**Text excerpt**.
──────────────────────────────
The great white shark in Jaws and its sequels may be the most prominent sea creature in all of popular culture. As several scholars (e.g. Fredric Jameson, Nigel Morris, Graham Benton, and Antonia Quirke) have pointed out, the shark has proven a powerful vehicle for all kinds of (partly conflicting) interpretations. Similarly, the (purported) ecological subtext of the movie series has received quite some attention. In his book Green Screen, David Ingram, for example, suggests that "evil […] nature is eventually mastered through male heroism," as the film concludes with a re-establishment of the (not so) natural order. Leading ecocritic Greg Garrard takes this argument a step further in his reading of Jaws: The Revenge by stressing that Mike's "environmentalist concerns are effectively ridiculed." On the other end of the spectrum, Elisa Aaltola has noted that the animal horror films of the 1970s spearheaded by Jaws question "the superior status of humans."
──────────────────────────────
**Given information**.

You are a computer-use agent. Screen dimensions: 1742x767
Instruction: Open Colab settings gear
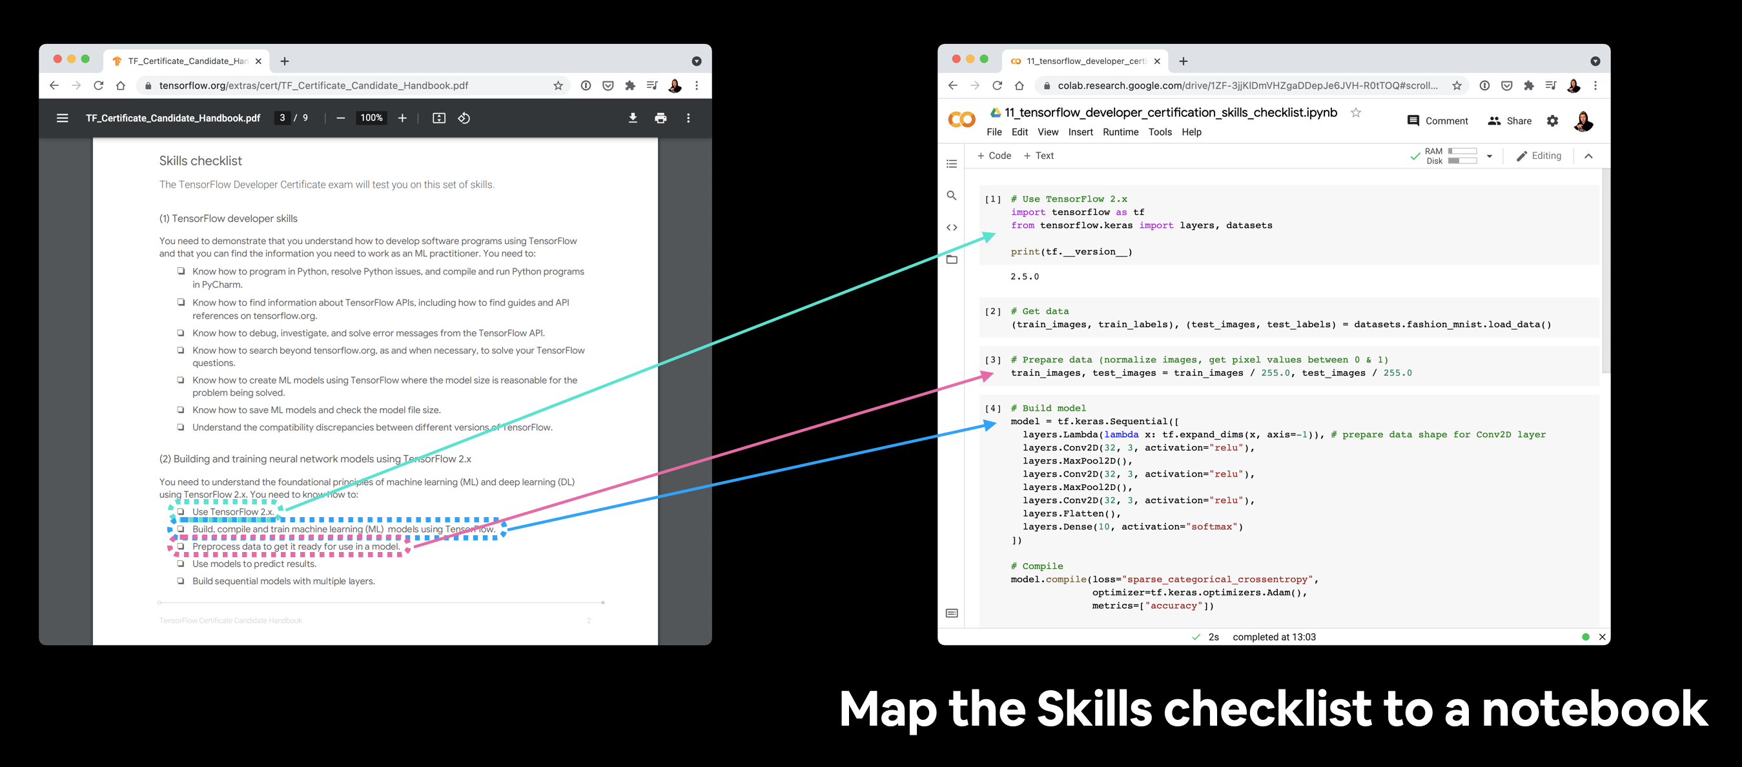(x=1552, y=121)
──────────────────────────────
**Your goal**. Pick up the passage on interpretations of the shark in Jaws at the point where it stops, and continue it.

**Task result**.
My proposed paper will start from these different interpretations of Jaws and its sequels and relate them to the video game Jaws Unleashed, in which players take control of a great white shark and go on killing sprees that may include various nonhuman species as well as human beings. While this lack of a differentiation between human and nonhuman victims may be considered a step toward erasing the dividing lines between the human and the nonhuman (despite the anthropomorphization of the shark), the very nature of video gaming complicates matters, for avatars simultaneously function as vehicles for player identification and mere tools that allow players to act in the gameworld. While it may thus be claimed that these seemingly contradictory functions only further complicate the ecological messages communicated by the video game, in my proposed paper, I will argue that it is exactly the tension-loaded play between identification with and control of the digital shark that the meaning of Jaws Unleashed truly comes to the fore, for it is in this liminal space—this "narrow abyss of non-comprehension," to quote John Berger—between becoming-the-shark and controlling-the-shark that the game text's use of the animal body reaches its full semantic potential.